2. Determinar y ampliar el objetivo. Aquí ya tendremos el problema definido, y por lo tanto, será la etapa que nos lleve a enumerar los cambios concretos que tendremos que contemplar y cumplir inexorablemente para alcanzar el escenario ideal.

3. Evaluar las soluciones intentadas. En este punto, es necesario revisar todas las alternativas de resolución que se han puesto en marcha anteriormente y analizar por qué no han funcionado. Sabremos entonces, lo que NO hay que hacer.

4. Técnica de cómo empeorar. Podríamos definirla también como “reductora de la complejidad”. Esta etapa es muy interesante, porque propone un nivel de análisis disfuncional. Conjuntamente con el punto anterior, en donde recreaba lo “ya ocurrido y fallido”, aquí, el desafío es pensar partiendo de una premisa como por ejemplo: si quisieras empeorar más la situación en vez de mejorarla, ¿cómo lo harías?

5. Técnica del escenario, más allá del problema.

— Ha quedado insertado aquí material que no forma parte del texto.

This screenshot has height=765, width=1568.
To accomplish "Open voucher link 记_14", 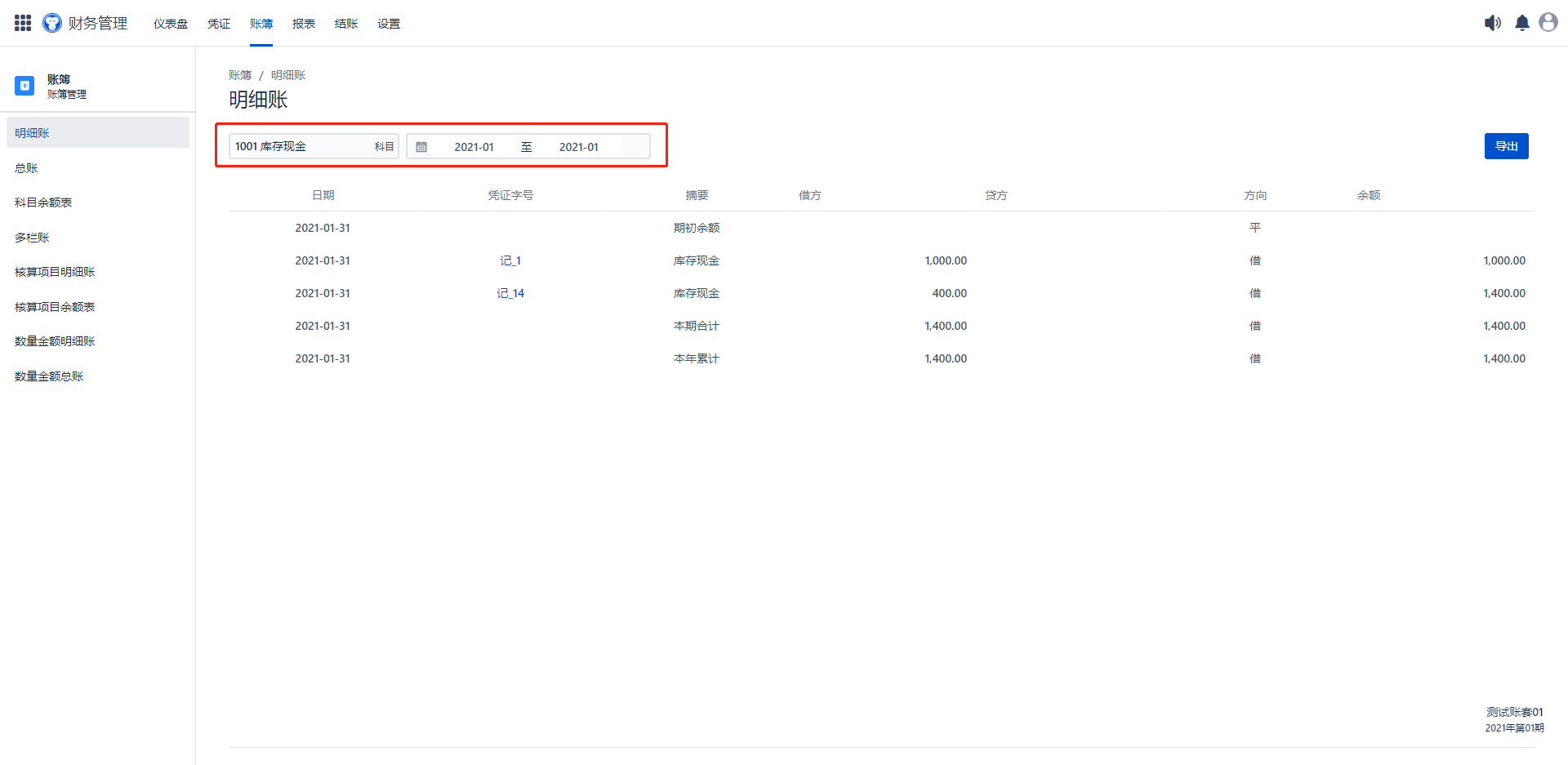I will (x=510, y=293).
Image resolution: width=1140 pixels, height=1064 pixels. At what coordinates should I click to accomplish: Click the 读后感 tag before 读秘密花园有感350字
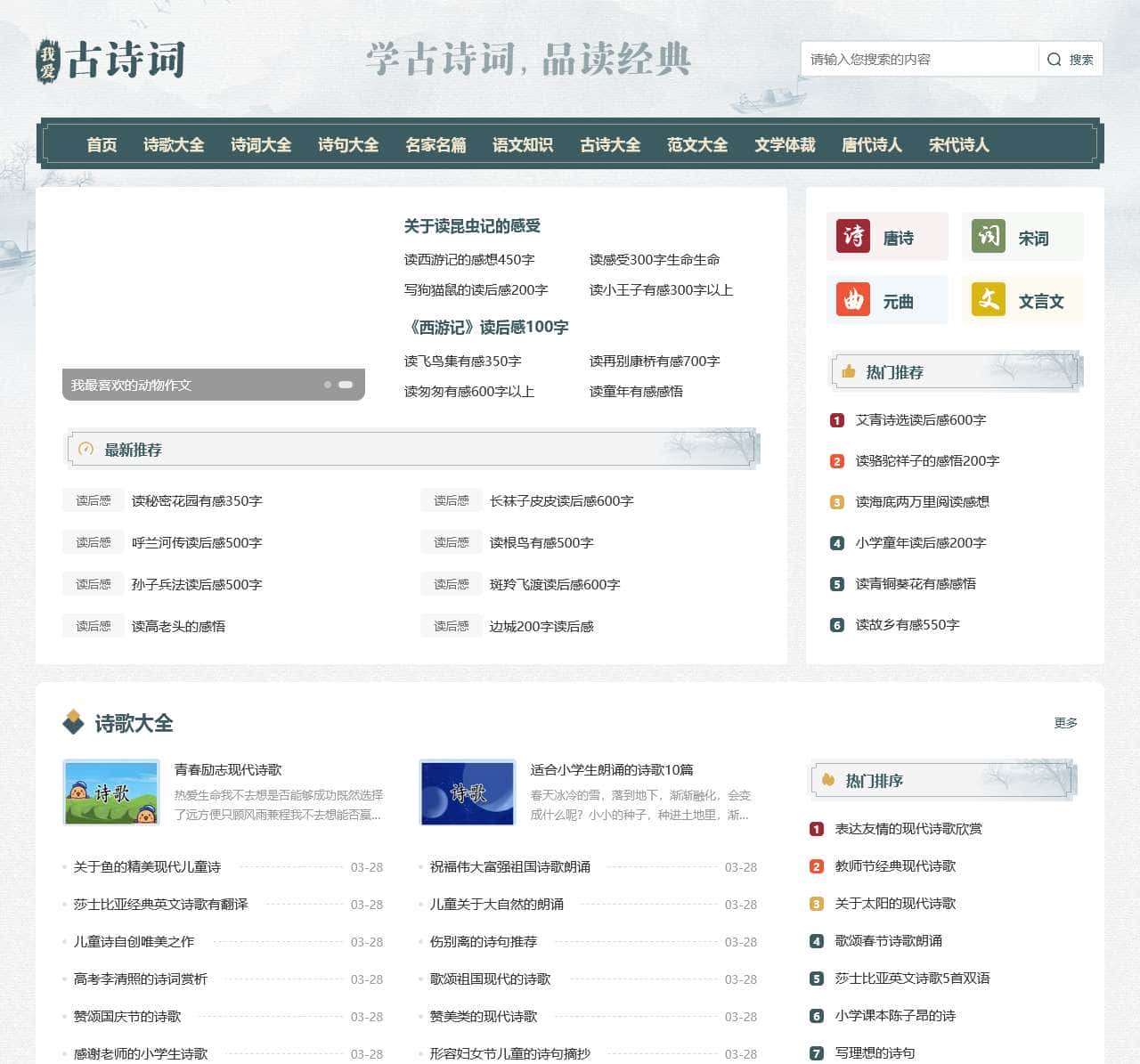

Este punto nos lleva al “futuro” y propone imaginar el nuevo escenario con el problema resuelto, citando entonces, todas las características que acompasan esa situación ideal. Son parcialidades, que identificándolas nos permitirían neutralizar posibles efectos colaterales.

6. Técnica de los pequeños pasos; del escalador. Es el punto final de trazado; ya sabemos a dónde queremos llegar. Ahora lo importante es fragmentar esa meta en pequeñas metas concretas y realizables.

¿Para qué y para quién resulta aplicable?

El PSE, es el arte de hallar soluciones a problemas irresolubles mediante una lógica ordinaria, utilizando recursos que van en contra del sentido común y que ofrecen posibilidades antes inaccesibles porque estaban encerradas en rígidos esquemas. Tiene como objetivo desbloquear las situaciones problemáticas e inducir a la acción de cambio.